Short problem: Rewrite every entry below with "screenshot" changed to "image" and nothing else altered. Omit the pictures from your answer.

— Start —

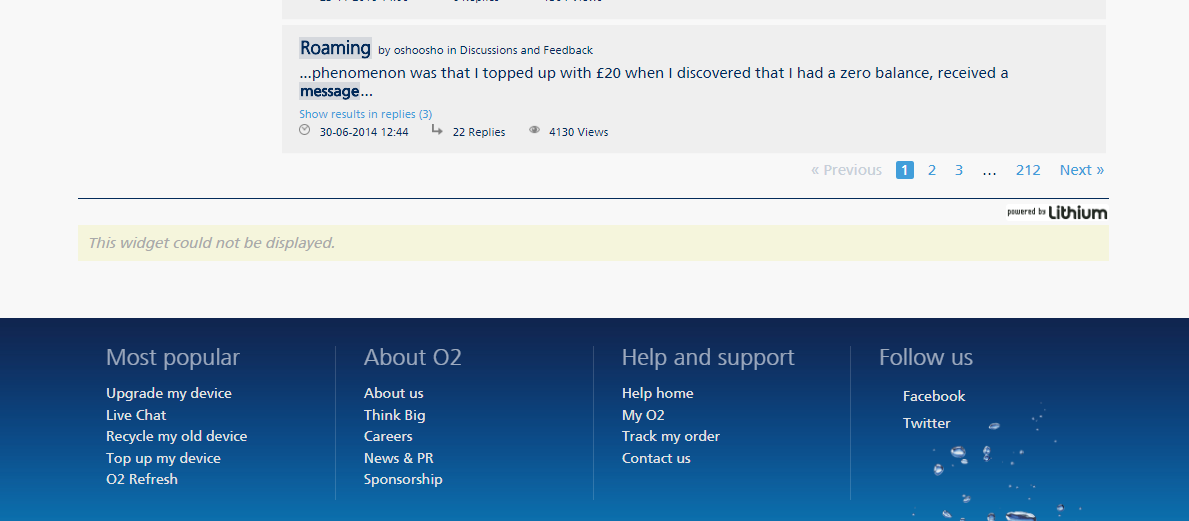Viewport: 1189px width, 521px height.
Task: Open Track my order link
Action: click(670, 436)
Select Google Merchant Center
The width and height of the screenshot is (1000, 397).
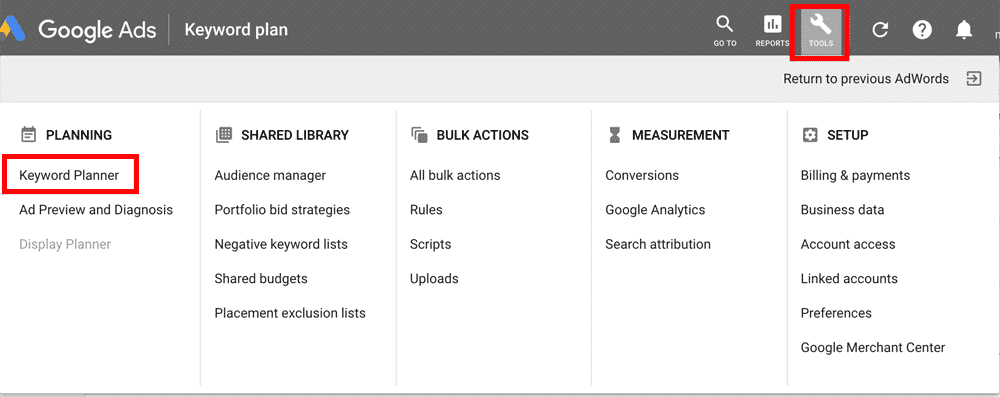coord(872,347)
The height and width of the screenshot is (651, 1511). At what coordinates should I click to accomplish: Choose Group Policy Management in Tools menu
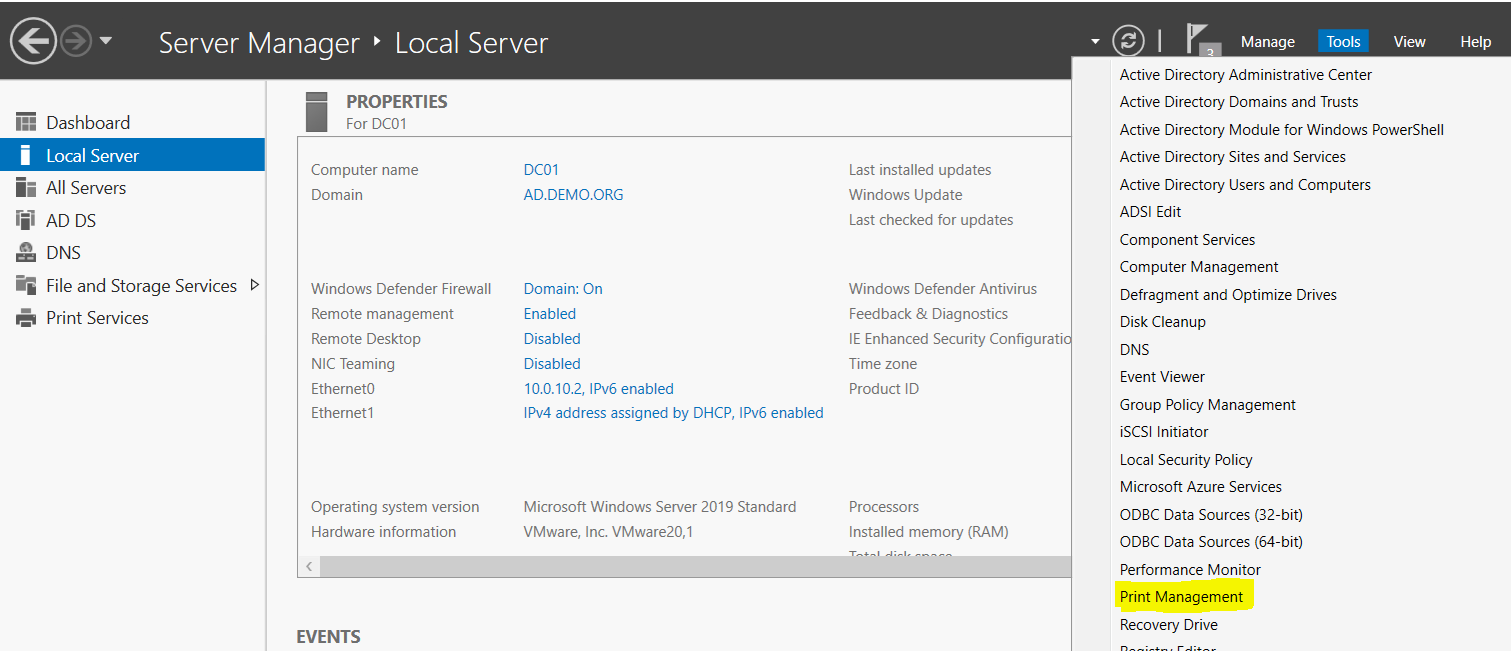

— End —

Correct response:
Viewport: 1189px width, 521px height.
Task: Open Track my order link
Action: click(670, 436)
Select Google Merchant Center
The width and height of the image is (1000, 397).
coord(872,347)
The height and width of the image is (651, 1511). At what coordinates should I click to accomplish: Choose Group Policy Management in Tools menu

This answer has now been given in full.